Foreign Policy Research Institute A Nation Must Think Before it Acts The Firanj Are Coming—Again

The Firanj Are Coming—Again

Arnold J. Toynbee, a British delegate at the 1919 Versailles Peace Conference, records an anecdote about the annoyance caused there by the flamboyant personal diplomacy of T. E. Lawrence. Though a British subject, Lawrence was a member of the Hashimi delegation of the Hijaz, wore Arab military uniform, and promoted Arab—or at least Hashimi—interests. The French already resented the British, since Britain had recently taken Mosul from under their noses, and Lawrence’s actions did nothing to diminish French resentment. Finally the British, wanting no further difficulties with either Lawrence or the French, ordered Lawrence to report to French premier Georges Clemenceau for a dressingdown:

The command from Clemenceau arrived, Lawrence obeyed it, and the engagement was soon over. ‘‘You know, Colonel Lawrence,’’ said Clemenceau as his opening gambit, ‘‘that France has been interested in Syria ever since the Crusades.’’ ‘‘Yes,’’ Lawrence answered, ‘‘but the Syrians won the Crusades, and they have never forgotten that.’’
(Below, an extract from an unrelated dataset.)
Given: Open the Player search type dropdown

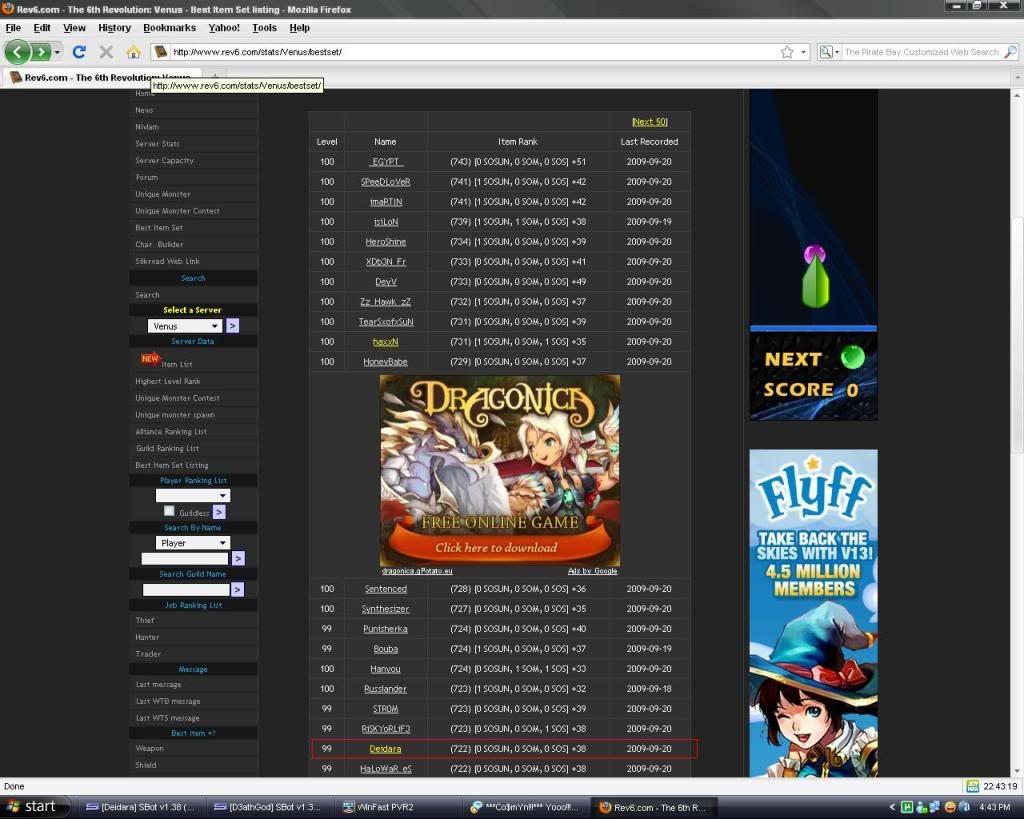Looking at the screenshot, I should 193,543.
Clemenceau was wrong about the continuous interest of France in Syria since the late eleventh century, and Lawrence was only half right about Syrian memory. The Syrians (and other Arabs, Kurds, and Turks) had indeed ‘‘won’’ the Crusades, but they had long since forgotten their victory and had only come to consider it in a particular context in the two generations before Lawrence. How did they (and Europeans) remember the Crusades, and what have others done with that interpretation?